> [Work instructions]
The reply should be the records repeated exactly, without any images.

> [Saved entries]

--*--

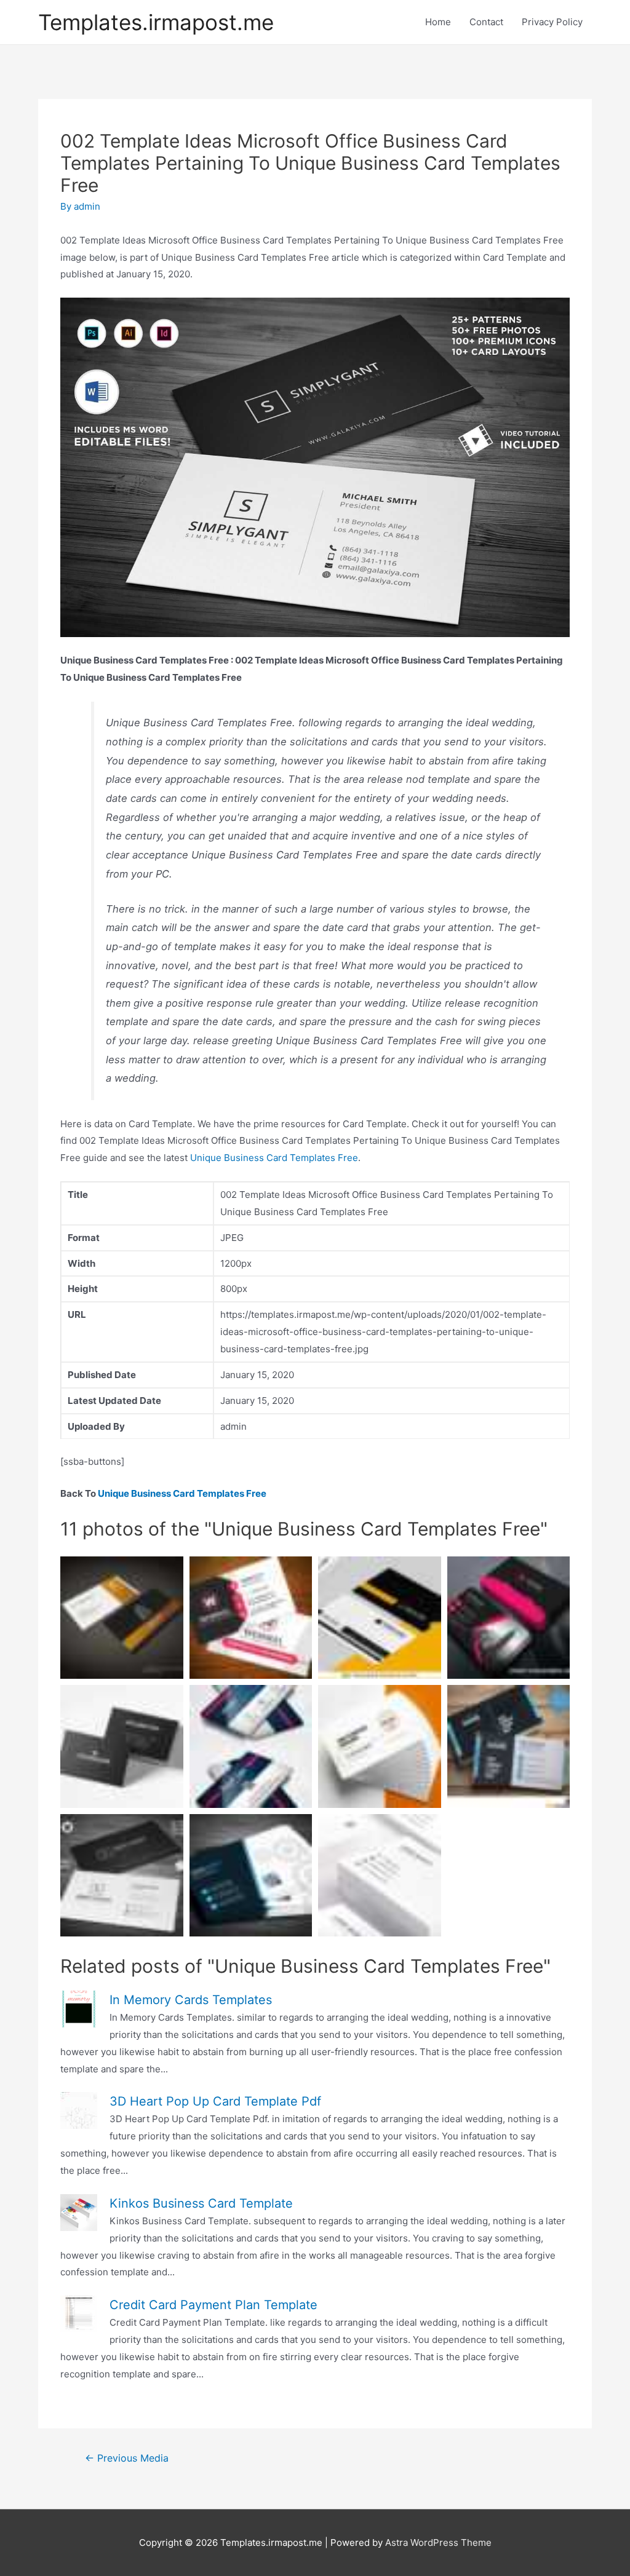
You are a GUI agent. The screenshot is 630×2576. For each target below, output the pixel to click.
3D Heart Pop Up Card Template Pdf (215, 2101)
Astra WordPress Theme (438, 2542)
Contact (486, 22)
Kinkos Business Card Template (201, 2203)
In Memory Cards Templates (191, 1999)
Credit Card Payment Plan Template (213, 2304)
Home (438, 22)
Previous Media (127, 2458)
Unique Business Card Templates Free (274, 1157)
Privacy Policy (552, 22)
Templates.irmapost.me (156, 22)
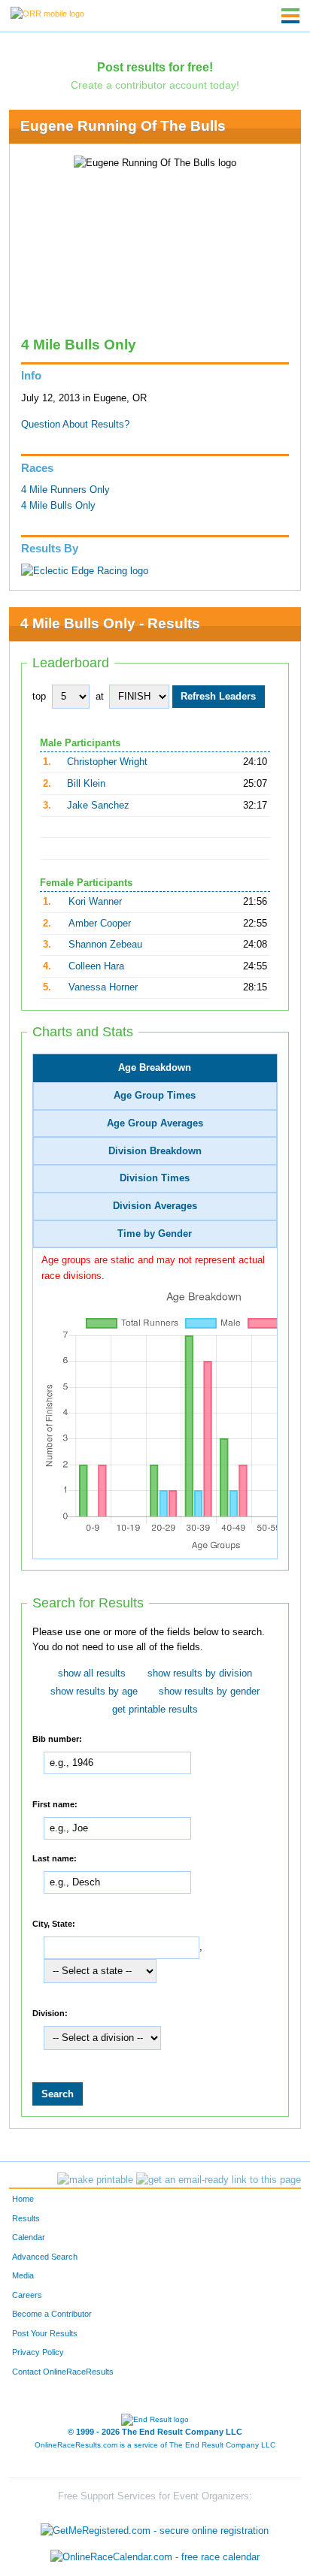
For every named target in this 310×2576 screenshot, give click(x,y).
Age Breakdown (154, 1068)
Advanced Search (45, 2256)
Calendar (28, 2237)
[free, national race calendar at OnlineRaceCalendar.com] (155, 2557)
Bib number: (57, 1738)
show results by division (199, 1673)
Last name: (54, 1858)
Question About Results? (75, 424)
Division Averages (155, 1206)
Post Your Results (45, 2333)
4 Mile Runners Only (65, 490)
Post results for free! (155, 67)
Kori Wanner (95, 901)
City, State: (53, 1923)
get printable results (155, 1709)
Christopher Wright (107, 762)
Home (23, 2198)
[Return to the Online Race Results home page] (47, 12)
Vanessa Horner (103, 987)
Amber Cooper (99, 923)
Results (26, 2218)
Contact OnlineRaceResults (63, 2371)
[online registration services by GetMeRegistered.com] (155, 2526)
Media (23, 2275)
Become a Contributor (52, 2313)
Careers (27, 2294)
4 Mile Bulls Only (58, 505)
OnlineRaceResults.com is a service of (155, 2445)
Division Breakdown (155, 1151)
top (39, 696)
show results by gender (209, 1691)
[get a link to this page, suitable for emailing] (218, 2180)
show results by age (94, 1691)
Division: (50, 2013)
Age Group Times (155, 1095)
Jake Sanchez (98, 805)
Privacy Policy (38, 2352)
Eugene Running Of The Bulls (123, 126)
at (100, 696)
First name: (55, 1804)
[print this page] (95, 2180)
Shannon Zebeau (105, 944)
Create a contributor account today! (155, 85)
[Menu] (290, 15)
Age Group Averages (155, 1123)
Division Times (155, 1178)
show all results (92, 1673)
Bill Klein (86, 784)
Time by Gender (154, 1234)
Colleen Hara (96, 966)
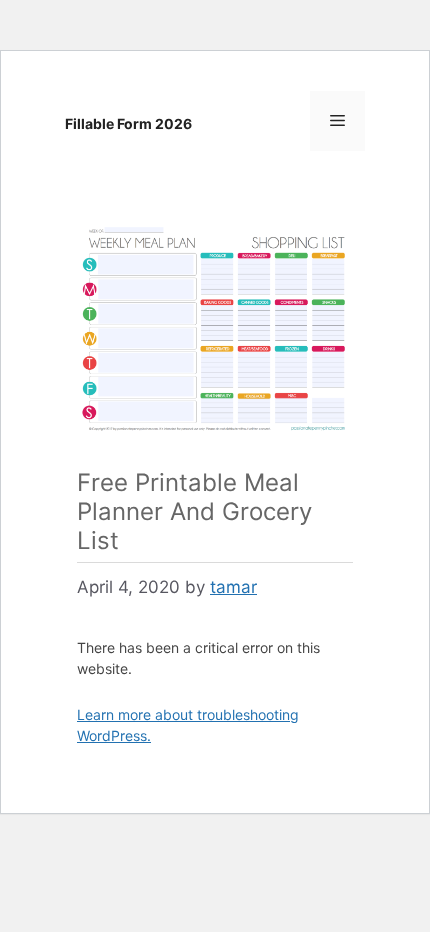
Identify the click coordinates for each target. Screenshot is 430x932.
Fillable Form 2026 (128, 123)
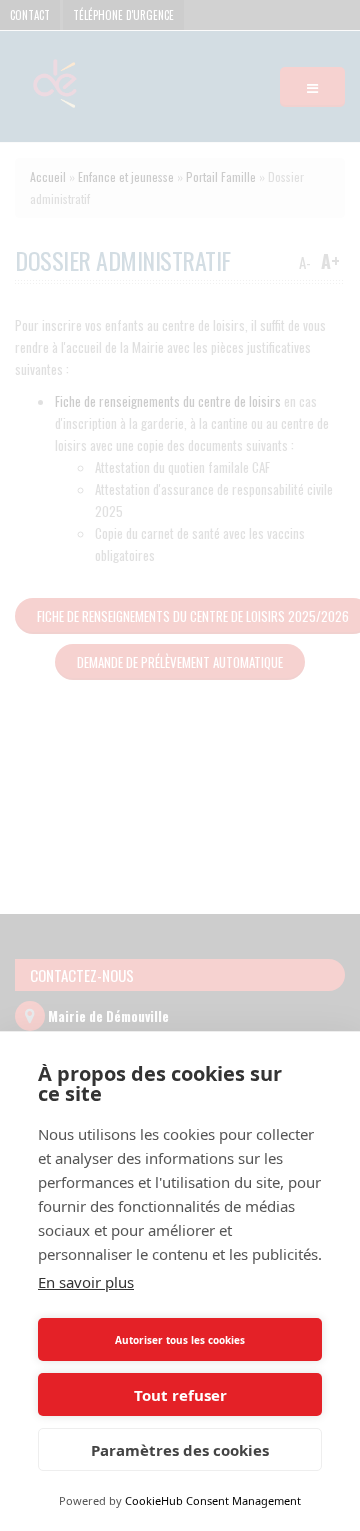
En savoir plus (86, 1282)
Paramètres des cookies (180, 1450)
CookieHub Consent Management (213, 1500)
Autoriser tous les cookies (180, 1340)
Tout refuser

--*--

> [Answer to this task]
You are a GUI agent. The screenshot is 630×2576. For each target below, output the pixel to click.
3D Heart Pop Up Card Template Pdf (215, 2101)
Astra WordPress Theme (438, 2542)
Contact (486, 22)
Kinkos Business Card Template (201, 2203)
In Memory Cards Templates (191, 1999)
Credit Card Payment Plan Template (213, 2304)
Home (438, 22)
Previous Media (127, 2458)
Unique Business Card Templates Free (274, 1157)
Privacy Policy (552, 22)
Templates.irmapost.me (156, 22)
For every named target in this 310×2576 screenshot, give click(x,y).
Age Breakdown (154, 1068)
Advanced Search (45, 2256)
Calendar (28, 2237)
[free, national race calendar at OnlineRaceCalendar.com] (155, 2557)
Bib number: (57, 1738)
show results by division (199, 1673)
Last name: (54, 1858)
Question About Results? (75, 424)
Division Averages (155, 1206)
Post Your Results (45, 2333)
4 Mile Runners Only (65, 490)
Post results for free! (155, 67)
Kori Wanner (95, 901)
City, State: (53, 1923)
get printable results (155, 1709)
Christopher Wright (107, 762)
Home (23, 2198)
[Return to the Online Race Results home page] (47, 12)
Vanessa Horner (103, 987)
Amber Cooper (99, 923)
Results (26, 2218)
Contact OnlineRaceResults (63, 2371)
[online registration services by GetMeRegistered.com] (155, 2526)
Media (23, 2275)
Become a Contributor (52, 2313)
Careers (27, 2294)
4 Mile Bulls Only (58, 505)
OnlineRaceResults.com is a service of (155, 2445)
Division Breakdown (155, 1151)
top (39, 696)
show results by gender (209, 1691)
[get a link to this page, suitable for emailing] (218, 2180)
show results by age (94, 1691)
Division: (50, 2013)
Age Group Times (155, 1095)
Jake Sanchez (98, 805)
Privacy Policy (38, 2352)
Eugene Running Of The Bulls (123, 126)
at (100, 696)
First name: (55, 1804)
[print this page] (95, 2180)
Shannon Zebeau (105, 944)
Create a contributor account today! (155, 85)
[Menu] (290, 15)
Age Group Averages (155, 1123)
Division Times (155, 1178)
show all results (92, 1673)
Bill Klein (86, 784)
Time by Gender (154, 1234)
Colleen Hara (96, 966)
Identify the click coordinates for each target. Screenshot is 430x932.
Fillable Form 2026 (128, 123)
En savoir plus (86, 1282)
Paramètres des cookies (180, 1450)
CookieHub Consent Management (213, 1500)
Autoriser tous les cookies (180, 1340)
Tout refuser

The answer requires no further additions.